Par PRIMEURACTU.CD
Le contrôle des plaques d'immatriculation de motos-taxis communément appelés " wewas", a débuté ce jeudi 11 août à Kinshasa, capitale de la République démocratique du Congo.
Selon le constat fait par le reporter de PRIMEURACTU.CD, cette mesure n'est pas totalement respectée par les conducteurs des taxi-motos.
Pendant la matinée à l'arrêt Uzam par exemple, sur la route poids lourds dans la commune de Limete, située dans la partie Est de Kinshasa, plusieurs conducteurs ne se sont pas procurés des plaques.

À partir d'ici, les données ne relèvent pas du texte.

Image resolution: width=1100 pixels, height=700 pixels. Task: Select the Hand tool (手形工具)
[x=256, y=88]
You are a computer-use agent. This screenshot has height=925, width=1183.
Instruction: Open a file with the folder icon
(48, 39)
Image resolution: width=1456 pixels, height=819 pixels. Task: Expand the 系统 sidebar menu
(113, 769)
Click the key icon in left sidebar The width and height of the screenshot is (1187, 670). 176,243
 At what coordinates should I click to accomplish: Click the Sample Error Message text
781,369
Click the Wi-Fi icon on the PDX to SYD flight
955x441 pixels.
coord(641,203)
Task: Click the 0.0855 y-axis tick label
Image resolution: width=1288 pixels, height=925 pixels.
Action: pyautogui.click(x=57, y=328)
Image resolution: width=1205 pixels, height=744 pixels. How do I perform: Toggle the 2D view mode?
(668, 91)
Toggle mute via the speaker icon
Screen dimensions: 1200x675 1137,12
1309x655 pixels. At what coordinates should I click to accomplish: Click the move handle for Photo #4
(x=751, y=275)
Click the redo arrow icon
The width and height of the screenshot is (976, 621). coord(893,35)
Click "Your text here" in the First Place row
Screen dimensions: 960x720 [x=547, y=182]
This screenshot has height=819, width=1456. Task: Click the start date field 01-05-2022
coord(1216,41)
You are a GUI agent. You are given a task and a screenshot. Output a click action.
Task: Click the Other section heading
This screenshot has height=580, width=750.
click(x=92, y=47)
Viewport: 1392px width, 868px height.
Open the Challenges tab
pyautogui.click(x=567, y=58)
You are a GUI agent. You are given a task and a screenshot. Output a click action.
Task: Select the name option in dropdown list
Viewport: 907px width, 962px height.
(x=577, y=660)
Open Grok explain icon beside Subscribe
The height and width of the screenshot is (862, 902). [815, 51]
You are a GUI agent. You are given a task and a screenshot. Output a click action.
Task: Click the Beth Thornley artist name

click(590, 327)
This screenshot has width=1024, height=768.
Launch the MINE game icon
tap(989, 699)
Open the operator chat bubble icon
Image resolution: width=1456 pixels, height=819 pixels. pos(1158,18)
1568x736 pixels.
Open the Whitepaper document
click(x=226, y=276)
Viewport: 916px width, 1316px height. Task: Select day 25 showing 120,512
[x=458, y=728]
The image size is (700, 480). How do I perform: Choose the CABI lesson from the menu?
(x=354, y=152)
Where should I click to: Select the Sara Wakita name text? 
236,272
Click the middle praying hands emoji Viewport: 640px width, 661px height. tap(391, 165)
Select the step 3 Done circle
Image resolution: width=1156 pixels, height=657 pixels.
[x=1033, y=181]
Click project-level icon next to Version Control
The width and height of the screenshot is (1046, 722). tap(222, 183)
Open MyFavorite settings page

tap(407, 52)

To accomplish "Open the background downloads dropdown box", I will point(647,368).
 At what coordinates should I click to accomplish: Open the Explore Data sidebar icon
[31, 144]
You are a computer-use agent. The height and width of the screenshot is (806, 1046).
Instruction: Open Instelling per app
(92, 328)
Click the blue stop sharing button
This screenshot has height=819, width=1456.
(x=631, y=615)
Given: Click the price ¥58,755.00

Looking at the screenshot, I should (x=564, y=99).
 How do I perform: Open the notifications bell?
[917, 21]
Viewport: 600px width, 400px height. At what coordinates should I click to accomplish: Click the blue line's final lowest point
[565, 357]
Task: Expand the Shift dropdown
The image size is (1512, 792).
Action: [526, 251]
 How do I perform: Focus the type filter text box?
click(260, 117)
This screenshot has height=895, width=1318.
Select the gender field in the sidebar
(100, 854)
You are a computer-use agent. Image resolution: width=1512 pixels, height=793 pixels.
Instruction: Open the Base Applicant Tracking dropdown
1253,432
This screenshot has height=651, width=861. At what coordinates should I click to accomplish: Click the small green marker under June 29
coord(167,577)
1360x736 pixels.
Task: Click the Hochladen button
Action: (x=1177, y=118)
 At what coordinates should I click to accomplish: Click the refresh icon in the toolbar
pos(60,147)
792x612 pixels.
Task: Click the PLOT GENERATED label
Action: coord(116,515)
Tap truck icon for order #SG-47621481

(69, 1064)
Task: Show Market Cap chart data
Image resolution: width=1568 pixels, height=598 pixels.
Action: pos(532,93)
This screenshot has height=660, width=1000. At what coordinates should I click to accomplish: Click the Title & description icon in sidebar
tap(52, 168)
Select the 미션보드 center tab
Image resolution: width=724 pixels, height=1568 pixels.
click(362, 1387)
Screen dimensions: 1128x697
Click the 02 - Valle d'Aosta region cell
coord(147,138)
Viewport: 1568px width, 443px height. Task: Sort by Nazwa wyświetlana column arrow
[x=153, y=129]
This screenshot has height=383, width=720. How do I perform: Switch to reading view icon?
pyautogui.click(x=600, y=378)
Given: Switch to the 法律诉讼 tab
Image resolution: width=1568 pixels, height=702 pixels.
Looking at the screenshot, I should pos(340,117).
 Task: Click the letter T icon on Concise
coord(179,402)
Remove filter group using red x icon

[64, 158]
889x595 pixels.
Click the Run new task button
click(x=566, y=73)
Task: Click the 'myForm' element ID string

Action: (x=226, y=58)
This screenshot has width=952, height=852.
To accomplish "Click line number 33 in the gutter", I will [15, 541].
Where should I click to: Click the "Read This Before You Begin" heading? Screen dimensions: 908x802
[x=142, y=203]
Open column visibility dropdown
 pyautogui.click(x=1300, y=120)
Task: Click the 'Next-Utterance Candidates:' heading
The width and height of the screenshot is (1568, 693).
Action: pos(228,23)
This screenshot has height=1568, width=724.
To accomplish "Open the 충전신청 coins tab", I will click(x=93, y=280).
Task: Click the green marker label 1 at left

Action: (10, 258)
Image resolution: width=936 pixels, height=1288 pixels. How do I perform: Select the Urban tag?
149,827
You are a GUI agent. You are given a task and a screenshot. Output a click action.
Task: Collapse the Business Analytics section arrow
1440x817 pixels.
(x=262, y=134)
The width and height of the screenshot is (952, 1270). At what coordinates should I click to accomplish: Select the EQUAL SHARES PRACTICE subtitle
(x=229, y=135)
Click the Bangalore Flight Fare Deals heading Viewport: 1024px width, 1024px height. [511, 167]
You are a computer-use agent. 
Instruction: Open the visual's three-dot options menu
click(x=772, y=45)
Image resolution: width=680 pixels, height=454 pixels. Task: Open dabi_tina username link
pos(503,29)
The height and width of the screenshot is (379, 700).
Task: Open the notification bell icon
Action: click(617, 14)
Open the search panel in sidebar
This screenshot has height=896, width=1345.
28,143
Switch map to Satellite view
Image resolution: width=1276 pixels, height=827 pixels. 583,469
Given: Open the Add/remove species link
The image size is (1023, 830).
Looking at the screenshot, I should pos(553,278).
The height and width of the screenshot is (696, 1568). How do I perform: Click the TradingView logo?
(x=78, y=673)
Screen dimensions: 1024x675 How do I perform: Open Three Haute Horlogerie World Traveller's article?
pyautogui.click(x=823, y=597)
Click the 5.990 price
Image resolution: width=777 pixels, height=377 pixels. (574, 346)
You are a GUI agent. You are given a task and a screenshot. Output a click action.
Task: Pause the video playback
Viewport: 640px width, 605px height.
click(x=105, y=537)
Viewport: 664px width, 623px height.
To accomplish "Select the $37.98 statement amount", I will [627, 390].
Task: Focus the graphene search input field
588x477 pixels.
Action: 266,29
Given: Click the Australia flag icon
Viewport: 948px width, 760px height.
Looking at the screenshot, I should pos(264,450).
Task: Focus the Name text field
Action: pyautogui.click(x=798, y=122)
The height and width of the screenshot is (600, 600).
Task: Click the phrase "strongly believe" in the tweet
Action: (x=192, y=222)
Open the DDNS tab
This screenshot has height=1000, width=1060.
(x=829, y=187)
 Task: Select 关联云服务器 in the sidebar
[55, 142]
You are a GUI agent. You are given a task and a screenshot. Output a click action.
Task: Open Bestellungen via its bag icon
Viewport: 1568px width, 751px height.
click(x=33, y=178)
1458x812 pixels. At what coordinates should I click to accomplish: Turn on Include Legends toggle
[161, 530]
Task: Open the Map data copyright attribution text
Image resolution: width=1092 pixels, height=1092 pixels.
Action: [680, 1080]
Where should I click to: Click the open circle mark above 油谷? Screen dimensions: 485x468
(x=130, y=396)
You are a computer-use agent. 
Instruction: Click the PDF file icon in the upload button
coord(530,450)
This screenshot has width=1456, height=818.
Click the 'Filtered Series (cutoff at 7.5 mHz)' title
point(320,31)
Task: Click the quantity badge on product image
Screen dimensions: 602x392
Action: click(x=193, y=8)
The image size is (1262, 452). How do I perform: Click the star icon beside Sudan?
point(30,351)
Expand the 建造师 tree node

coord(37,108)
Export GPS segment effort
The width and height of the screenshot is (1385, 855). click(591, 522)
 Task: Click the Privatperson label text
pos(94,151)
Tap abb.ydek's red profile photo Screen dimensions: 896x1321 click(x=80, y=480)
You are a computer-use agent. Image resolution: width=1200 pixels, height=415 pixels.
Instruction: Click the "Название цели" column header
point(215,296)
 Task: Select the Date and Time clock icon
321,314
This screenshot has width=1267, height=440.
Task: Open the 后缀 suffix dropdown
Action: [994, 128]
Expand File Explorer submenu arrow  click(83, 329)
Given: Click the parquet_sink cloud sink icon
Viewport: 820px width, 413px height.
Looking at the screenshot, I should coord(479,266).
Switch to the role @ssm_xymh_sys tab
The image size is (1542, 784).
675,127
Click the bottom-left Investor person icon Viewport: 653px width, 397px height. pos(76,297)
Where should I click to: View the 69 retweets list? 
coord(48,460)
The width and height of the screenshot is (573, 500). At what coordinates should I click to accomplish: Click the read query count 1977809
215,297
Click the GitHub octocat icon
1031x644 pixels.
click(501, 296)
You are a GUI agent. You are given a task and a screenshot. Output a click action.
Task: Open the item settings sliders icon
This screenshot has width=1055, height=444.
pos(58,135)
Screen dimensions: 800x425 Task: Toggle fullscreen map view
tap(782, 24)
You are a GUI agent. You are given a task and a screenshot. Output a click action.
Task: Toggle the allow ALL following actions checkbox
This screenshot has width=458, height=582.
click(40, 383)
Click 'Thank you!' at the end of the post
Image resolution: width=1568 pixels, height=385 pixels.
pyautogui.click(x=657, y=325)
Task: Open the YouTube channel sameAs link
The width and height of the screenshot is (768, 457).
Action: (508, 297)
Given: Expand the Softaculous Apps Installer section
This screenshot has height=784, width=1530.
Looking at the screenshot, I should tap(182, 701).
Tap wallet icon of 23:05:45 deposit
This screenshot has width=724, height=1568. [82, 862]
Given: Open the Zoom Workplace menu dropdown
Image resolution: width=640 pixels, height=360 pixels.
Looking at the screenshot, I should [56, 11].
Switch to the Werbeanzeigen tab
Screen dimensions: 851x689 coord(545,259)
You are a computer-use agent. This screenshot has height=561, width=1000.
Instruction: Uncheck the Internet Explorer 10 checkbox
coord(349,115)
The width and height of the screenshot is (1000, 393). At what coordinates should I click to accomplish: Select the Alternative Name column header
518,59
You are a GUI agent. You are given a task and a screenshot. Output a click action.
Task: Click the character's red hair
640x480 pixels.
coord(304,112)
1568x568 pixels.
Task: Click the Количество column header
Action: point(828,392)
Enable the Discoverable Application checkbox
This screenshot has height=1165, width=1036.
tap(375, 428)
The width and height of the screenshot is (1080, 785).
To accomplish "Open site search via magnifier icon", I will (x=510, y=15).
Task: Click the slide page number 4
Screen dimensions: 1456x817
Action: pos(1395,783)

"Cette fois-ci, je n'achèterai pas. À l'époque de Kimbuta j'avais donné 35$ mais malheureusement je n'ai jamais eu cette plaque. Pourquoi acheter une autre? C'est aussi beaucoup d'argent", a déploré l'un des conducteurs trouvé sur le lieu.
Par contre, un autre conducteur qui s'est conformé à cette mesure, invite ses pairs au respect de ladite mesure pour éviter les tracasseries.
" Parfois c'est nous-mêmes qui donnons accès à toutes ces tracasseries. Parce que les éléments de la police seront presque dans tous les coins de Kinshasa à ce jour. C'est de l'entêtement,et ce n'est pas bien ce comportement", a-t-il lâché.
Toujours sur le même sujet, un autre motocycliste qui garde également l'anonymat, a révélé connaître comment s'y prendre pour éviter de tomber dans les filets des agents de l'État.
"D'ailleurs, on connaît bien Kinshasa. Nous savons bien où aller, quels traçons prendre, pour ne pas tomber dans ses pièges", révèle ce conducteur.
Signalons par ailleurs que le commissaire adjoint de la police nationale congolaise de la ville de Kinshasa, Sylvano Kasongo, a relevé que lors de ce contrôle, les conducteurs de motos qui ne vont pas se conformer, vont devoir payer des pénalités.